L’architecte Álvaro Siza a fait don d’une grande partie de ses archives au Centre canadien de l’architecture (CCA) à Montréal. Les expositions Le processus SAAL du 12 mai au 4 octobre et Coins, îlot, quartier, villes du 24 septembre au 7 février permettent aux visiteurs de reconstruire son parcours de Lisbonne à La Haye à la défense du droit à la ville.
Au Portugal, sur le relief montagneux des rives du Tage où se trouve la capitale portugaise et sur la côte tout aussi abrupte des environs de la ville de Porto au nord, le besoin de logement social pour les populations défavorisées est pressant au début des années 1970. On y trouve des bidonvilles, des quartiers isolés avec peu de mobilité sociale et des situations alarmantes. On constate que plusieurs habitants auraient occupé des grottes dans le flanc d’une colline dans un quartier de Lisbonne. Une vidéo nous montre un village où les pêcheurs déplacent leur maison à bout de bras sur la plage.
Les brigades techniques menées par des architectes, dont Álvaro Siza, dans le cadre du Service ambulant de soutien local (SAAL) mis sur pied par le gouvernement socialiste temporaire à la suite de la révolution portugaise du 25 avril 1974, doit relever le défi de réaménager le territoire et de construire des habitations viables. À l’inverse de la table rase conventionnelle où l’architecte décide de tout, le SAAL procède à des consultations populaires allant jusqu’à 200 personnes. Sans tenir compte des querelles de voisins, une ouverture d’esprit et une franchise règnent chez les habitants, se souvient un membre dans une vidéo. En somme, le SAAL a produit 170 projets impliquant plus de 40 000 familles en 26 mois d’existence.
Le modèle participatif altérant la planification urbaine et le rôle social et politique de l’architecte est le processus qu’on retire de cette expérience communautaire. Si à travers l’exposition, on situe les projets du SAAL par rapport à l’avant-garde russe au moment où l’émergence de la société soviétique remodelait son environnement conformément à son idéologie, on souligne l’intervention de l’OTAN pour contrer cet engouement « de gauche ». Le porte-avions américain Saratoga jette l’ancre face au Palais national de Belém en 1975, en banlieue de Lisbonne, pour dissuader le parti communiste portugais. Alors que le magazine Time a cintré les trois chefs d’une faucille jaune sur un fond rouge sur sa page couverture.
Vers le nord de l’Europe
Álvaro Siza exporte son expertise du Portugal où le logement est conçu tant à l’échelle du quartier que dans l’historicité de la ville. Il concrétise les projets Bonjour Tristesse (1982 à 1983) à Berlin et Punt en Komma (1986 à 1989) à La Haye. « Ces deux projets proposent des modèles possibles d’architecture urbaine à une époque où la ville du 21e siècle est dans son essence, une fois de plus, en grande mutation », explique le conservateur en Architecture contemporaine au CCA, Eszter Steierhoffer.
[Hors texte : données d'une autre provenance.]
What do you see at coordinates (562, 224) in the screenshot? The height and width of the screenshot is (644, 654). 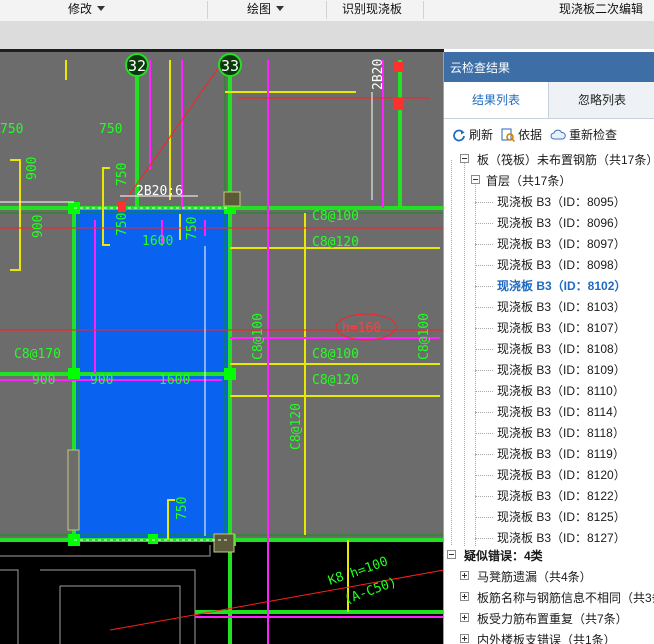 I see `tree-item-slab: 现浇板 B3（ID：8096）` at bounding box center [562, 224].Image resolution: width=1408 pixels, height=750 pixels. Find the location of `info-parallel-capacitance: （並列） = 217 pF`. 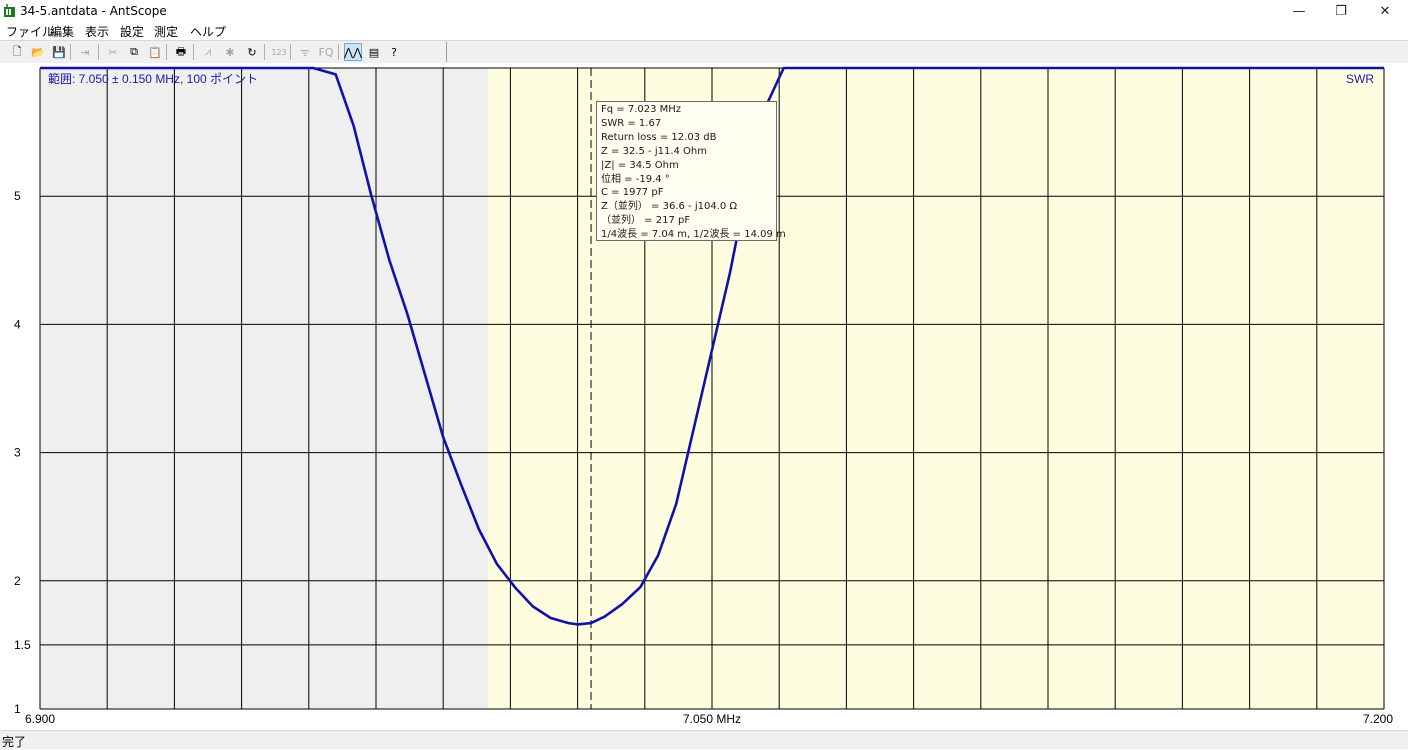

info-parallel-capacitance: （並列） = 217 pF is located at coordinates (646, 221). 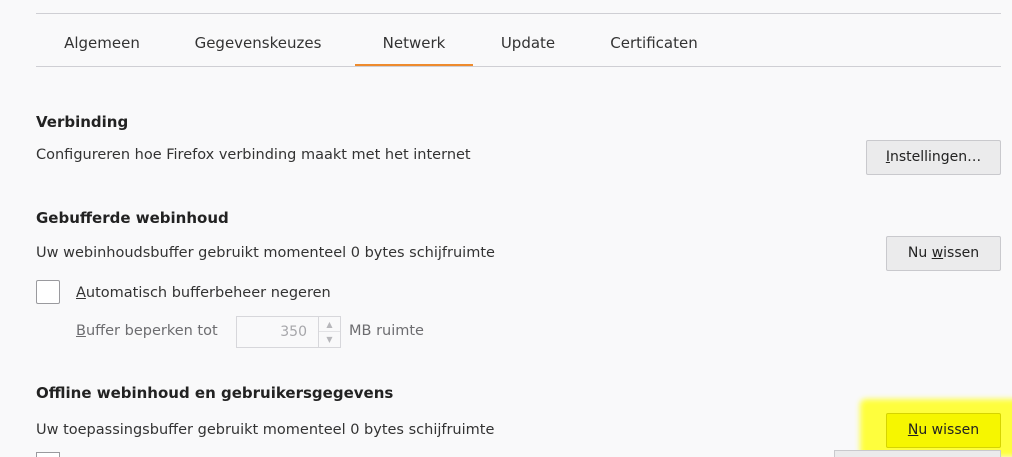 I want to click on tab-netwerk: Netwerk, so click(x=414, y=48).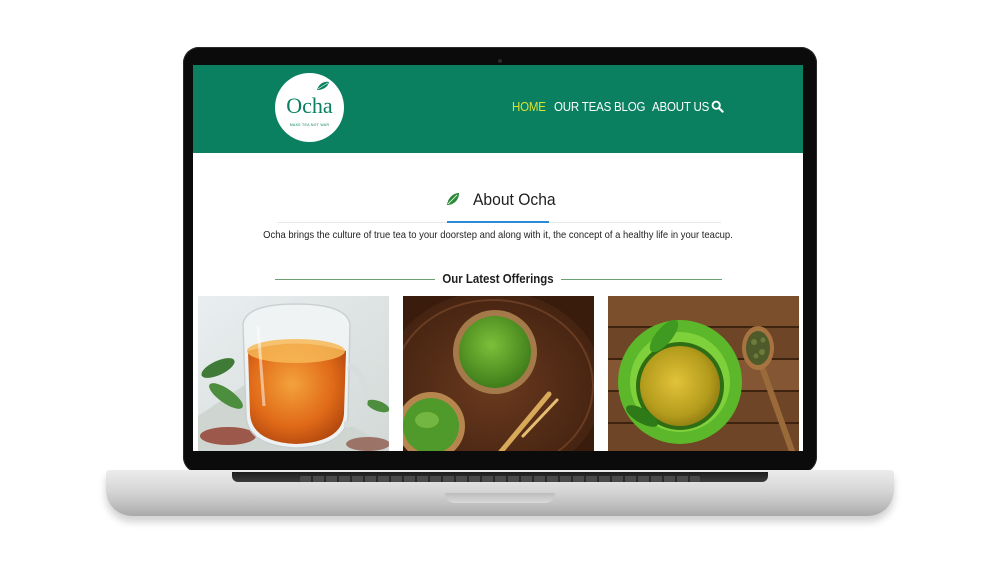 The image size is (1000, 563). Describe the element at coordinates (310, 125) in the screenshot. I see `logo-tagline: MAKE TEA NOT WAR` at that location.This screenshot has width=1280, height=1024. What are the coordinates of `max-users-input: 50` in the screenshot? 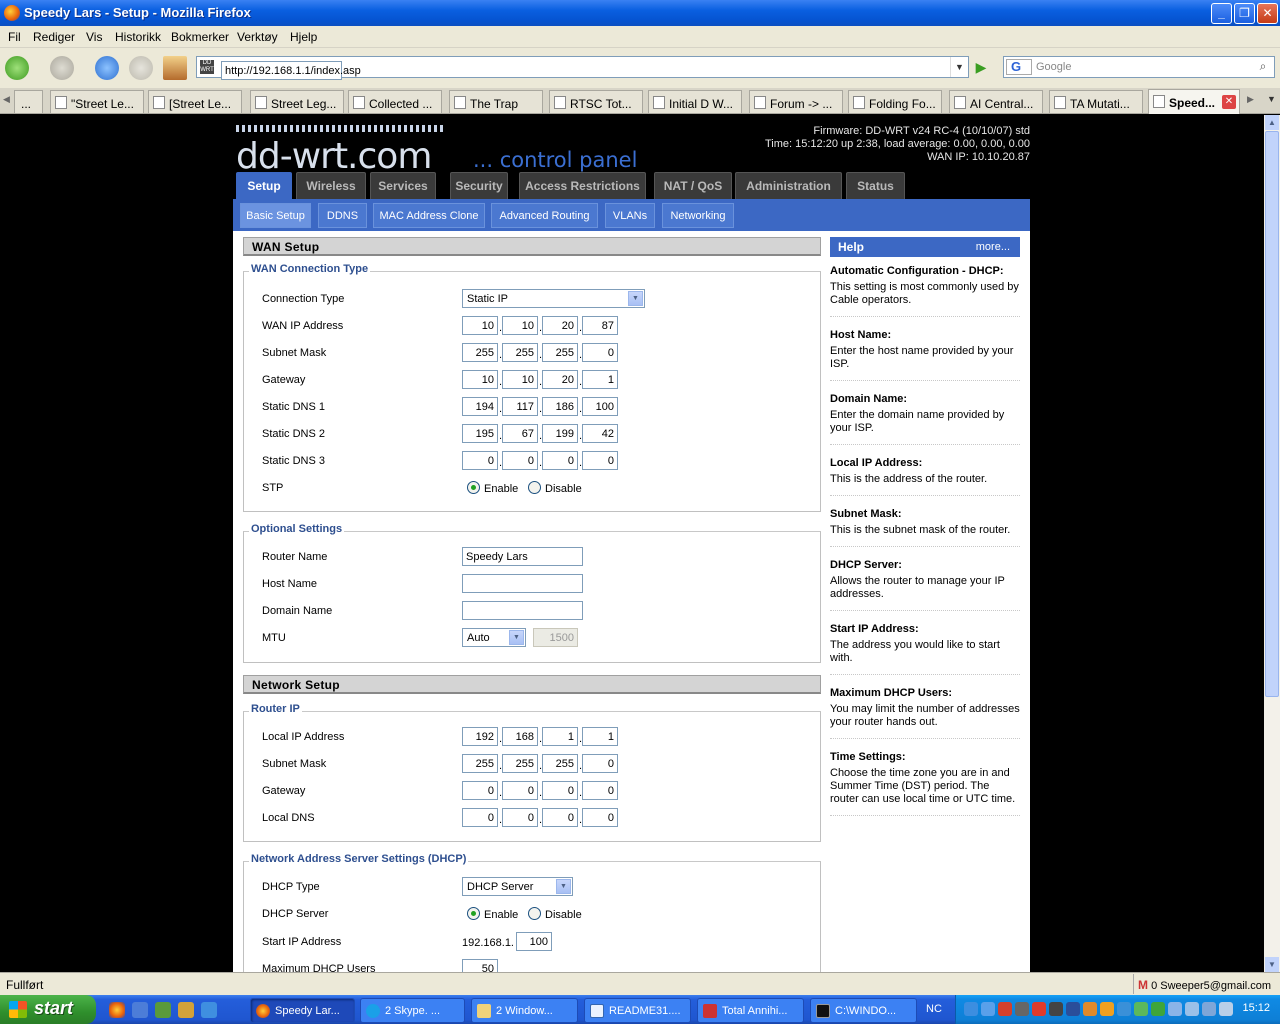 It's located at (480, 966).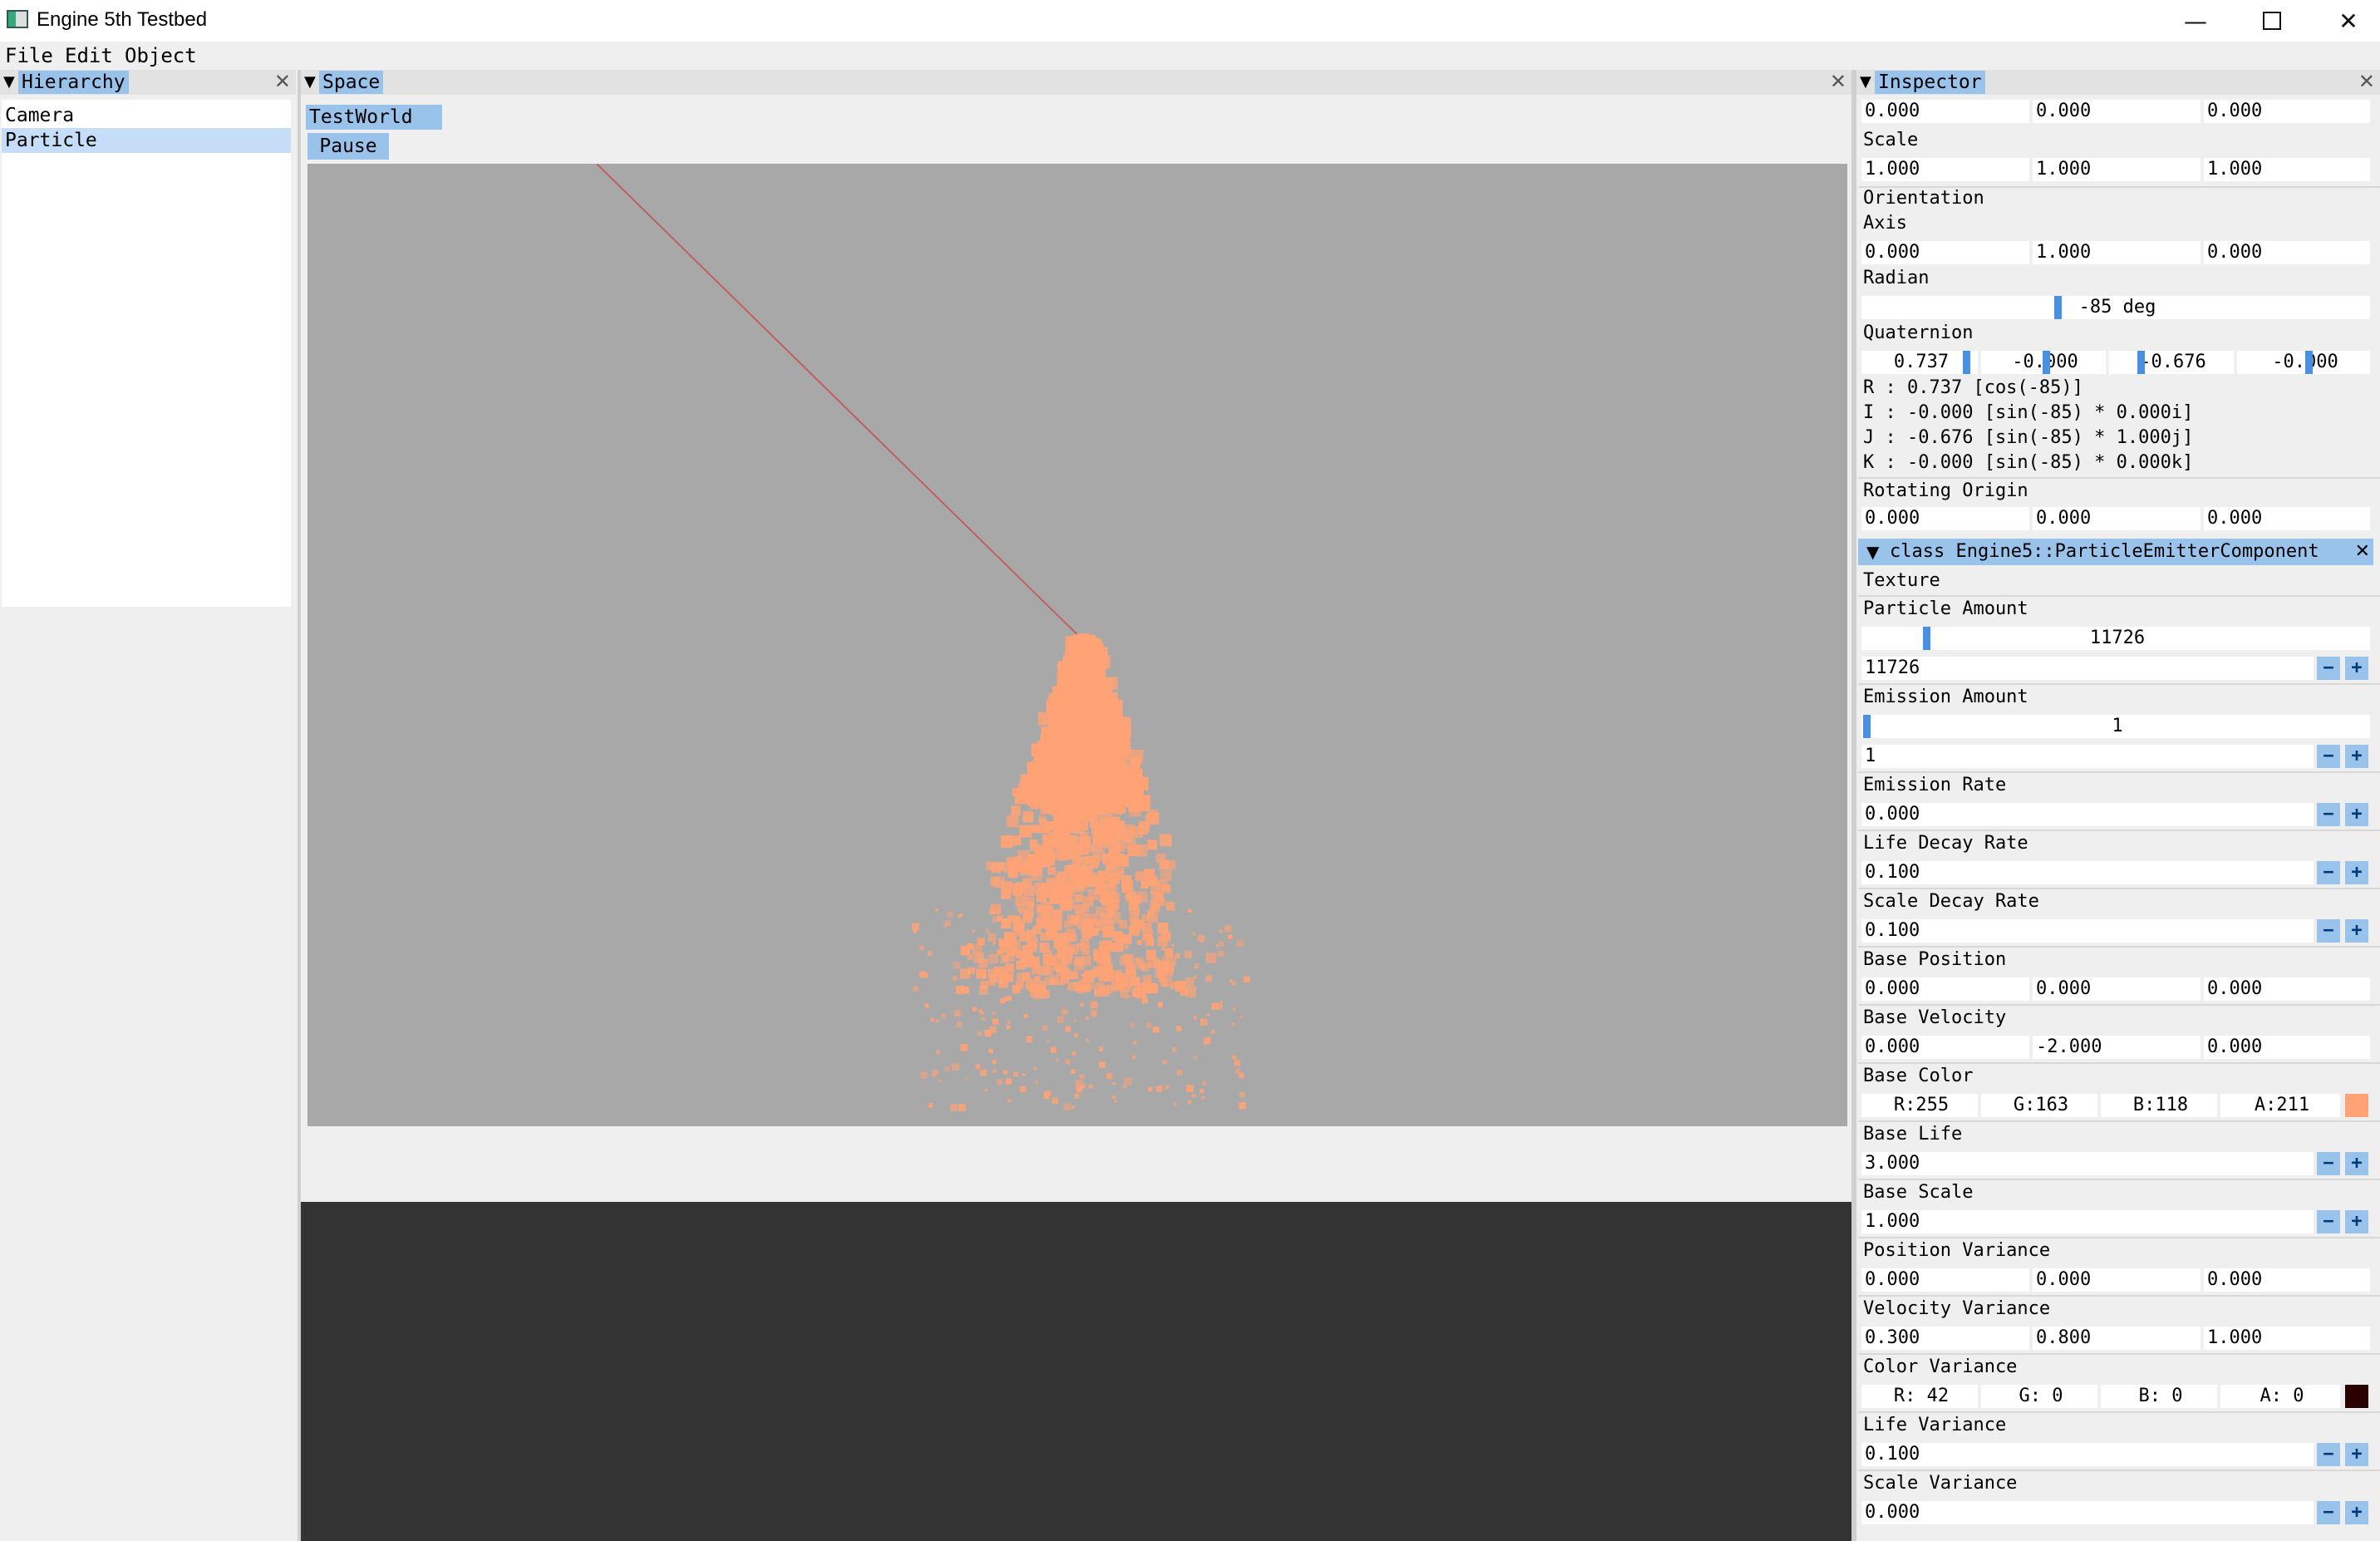 The image size is (2380, 1541). I want to click on base-position-y-field: 0.000, so click(2117, 989).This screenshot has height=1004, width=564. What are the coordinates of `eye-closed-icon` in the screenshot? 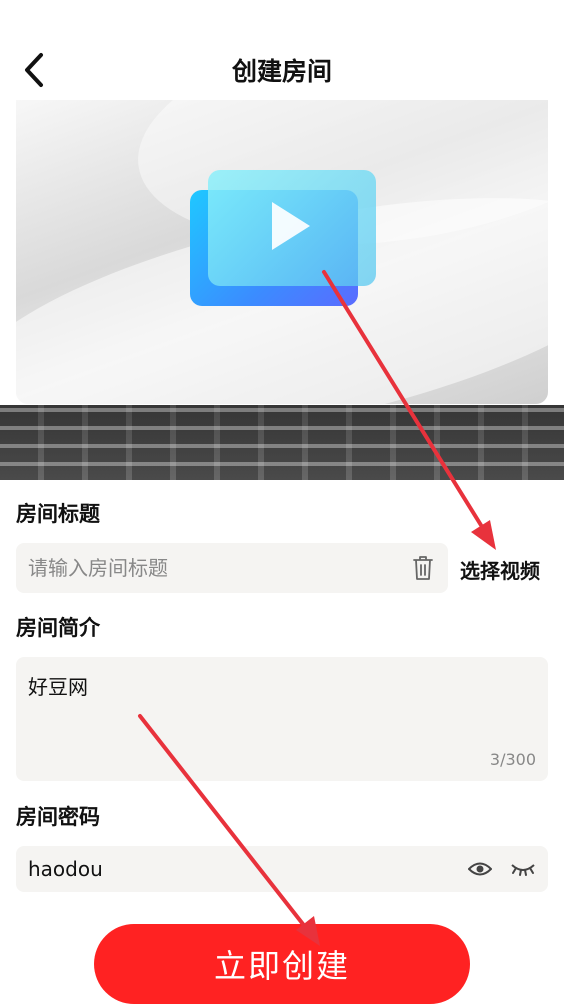 It's located at (523, 868). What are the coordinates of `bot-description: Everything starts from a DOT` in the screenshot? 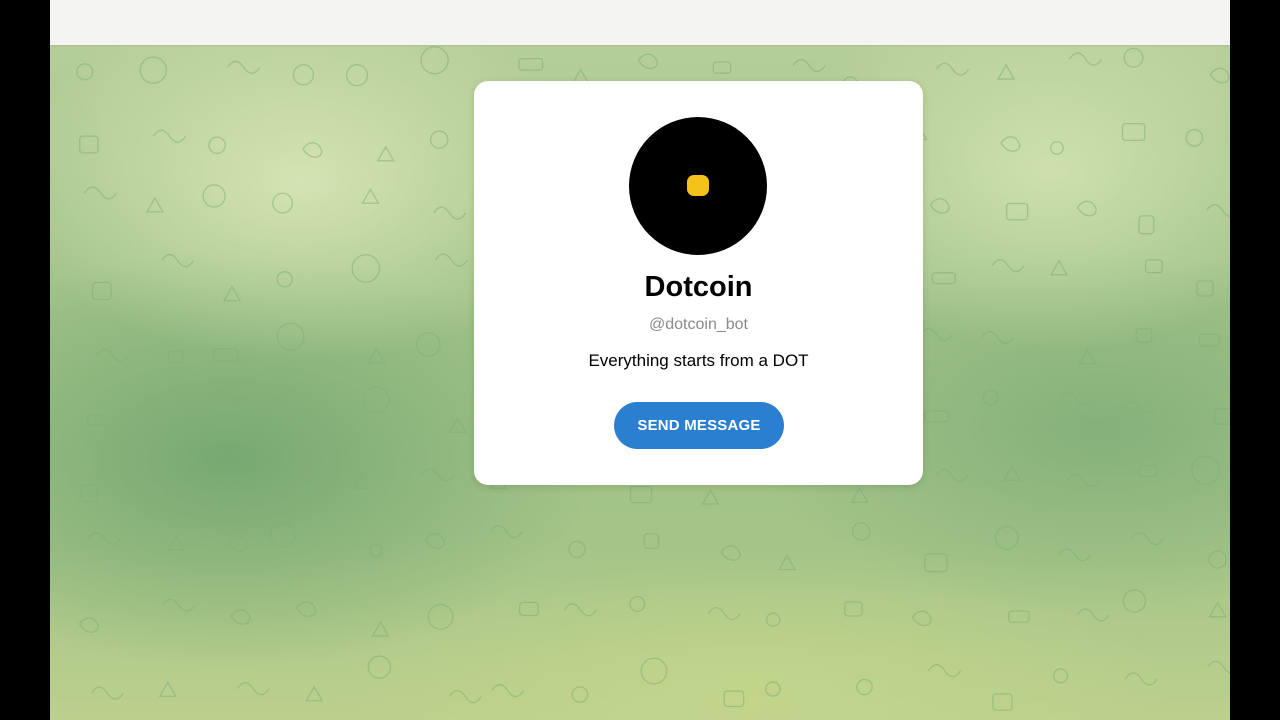 It's located at (698, 360).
À la conférence d’Álvaro Siza qui se déroulait le 24 septembre au CCA, l’auditoire s’entassait dans deux pièces supplémentaires. L’auditorium était plein.
L’architecte expliquait que pour le projet à Berlin, il ne voulait pas reproduire l’angle droit des immeubles avoisinants au coin du quadrilatère. C’est pourquoi l’angle de son édifice est arrondi. Une photographie nous montre que cette courbe s’harmonise avec celle du rail d’un train aérien. Álvaro Siza nous a surtout entretenus sur son projet à La Haye. Il a insisté sur l’importance du dialogue en architecture. Il devait employer l’anglais pour communiquer avec les Hollandais et la communauté d’immigrants qui vit dans les immeubles qu’il a modifiés.
Malheureusement, l’accent portugais marqué et probablement la fatigue de l’architecte âgé qui faisait escale à Montréal, entre deux conférences à New York et à Toronto, rendaient son propos presque inaudible. N’empêche que parmi l’auditoire on pouvait compter les déserteurs sur les doigts d’une main.